* EXCERPT

# The Ubuntu Forum Community > Other Discussion and Support > Education & Science >  Computer Programming Class for Middle School Kids

## ctdahle

I am starting this thread as a sort of "request for comments", and I would welcome any input that anyone would like to offer. With your permission, I'd like to use this thread as a sounding board for a project I have been working on. In the spirit of open source, I am more than happy to share anything that I develop or discover, and I will be glad of any comments, critical or otherwise that anyone wishes to add.

I am several years into my third career, as a teacher of middle school math and science, and I am very concerned that public school kids do not have sufficient opportunities to learn how to build things or work through projects that require them to do any detailed planning, think ahead, or consider the logical consequences of actions and decisions.

I am working up a proposal to create and offer a computer programming class for middle school students (10-14 year olds). I'm not a programmer by any stretch of the imagination, but I did take high school courses in basic and fortran back in the 1970's so I have some idea of the kinds of ordered thinking and planning ahead that can be taught by learning simple programming skills.

It is my opinion that by offering the kids the opportunity to learn to program computer games, I can hook them into learning the importance of developing a coherent plan for accomplishing a goal, learning to clearly and accurately articulate that goal, transform that goal into a set of logical operations, and convert the operations into accurate instructions for the computer to follow.

I envision setting a series of tasks for the kids that require them to develop and produce a series of progressively more complex games, beginning with something comparable to the "battle ship" or "moonlander" games of the TRS-80 days, and progressing to "flashier" tasks from there. 

In order to do this, I am going to have to put my self to school a bit, and after sniffing about, I am leaning in the direction of teaching myself Python, with an eye toward using PyGames as a teaching platform. Obviously learning Python myself will be one of the critical preliminary tasks, so  any guidance on that would be welcome as well...and if you think Python is the wrong choice, I want to hear that too.

Moderator...if this is in the wrong place, or you want to move it, please feel free to do so.

----------


## Lars Noodén

Sounds exciting.

I'm relieved to see Python there.  For tools, I'd skip the big, heavy IDEs and use Kate or even Geany.  They have a nice little text box that can be used to run the scripts and a fair amount of support for general programming.

* DATA SECTION
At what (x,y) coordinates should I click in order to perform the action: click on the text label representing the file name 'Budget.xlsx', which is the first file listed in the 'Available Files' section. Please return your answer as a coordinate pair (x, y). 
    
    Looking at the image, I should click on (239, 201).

==

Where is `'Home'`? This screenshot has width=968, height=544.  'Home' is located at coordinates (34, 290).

* WHAT TO DO
1) Answer these about the forum thread on a middle school programming class:
(a) What age range is the proposed class meant for?
(b) Which programming language is the first poster leaning toward learning?
(c) Which two editors does Lars Noodén suggest instead of big, heavy IDEs?
2) Supply what comes next in the forum thread on a middle school programming class, picking up after its final sentence.
The records have nothing to do with the forum thread.

* SOLVED PROBLEMS
1)
(a) Students 10 to 14 years old.
(b) Python.
(c) Kate and Geany.

2)
If you are looking for them to make some graphical programs, then look at the Ubuntu package python-qt4 and maybe also python-qt4-gl.  The latter gives OpenGL support for python, OpenGL being *the* standard for 2D and 3D video. 

For databases, stick with something very simple like Sqlite or even (plain, not xml) BerkeleyDB.  

The performance of Python will be limited, so don't expect any FPS.  But they might be able to make a mobile phone app or two.

----------


## gnuman

> It is my opinion that by offering the kids the opportunity to learn to program computer games, I can hook them into learning the importance of developing a coherent plan for accomplishing a goal, learning to clearly and accurately articulate that goal, transform that goal into a set of logical operations, and convert the operations into accurate instructions for the computer to follow.....



Hi!

First of all: welcome and thanks for recognizing the need for this in education.  I myself went from teaching math full time at the high school level to only teaching AP Calculus now, with the rest of my classes being programming classes.  I have many resources that you'd be welcome to look at, so just PM me.  For starters, try Al Sweigart's book, which is great at paying tribute to old computer games like you may have written in the past.

My only caution would be this: focusing on games per se will attract boys to the class, and maybe one or two girls.  I've found that offering classes aimed at creating art or animation tend to attract both boys and girls, and the boys will find ways to make games whereas the girls might write programs for a different purpose.  If this isn't a concern for you, go with your heart.  There are so few qualified teachers that want to teach programming, so anything you offer that you believe in will make the world a better place.   :Smile: 

I teach an Intro to Programming class that uses Alice, from Carnegie Mellon University.  I then have a full-year course that uses Python, and I also teach AP Computer Science.  I absolutely love Python, and would recommend heavy use of Gregor Lingl's new turtle module and John Zelle's great graphics module.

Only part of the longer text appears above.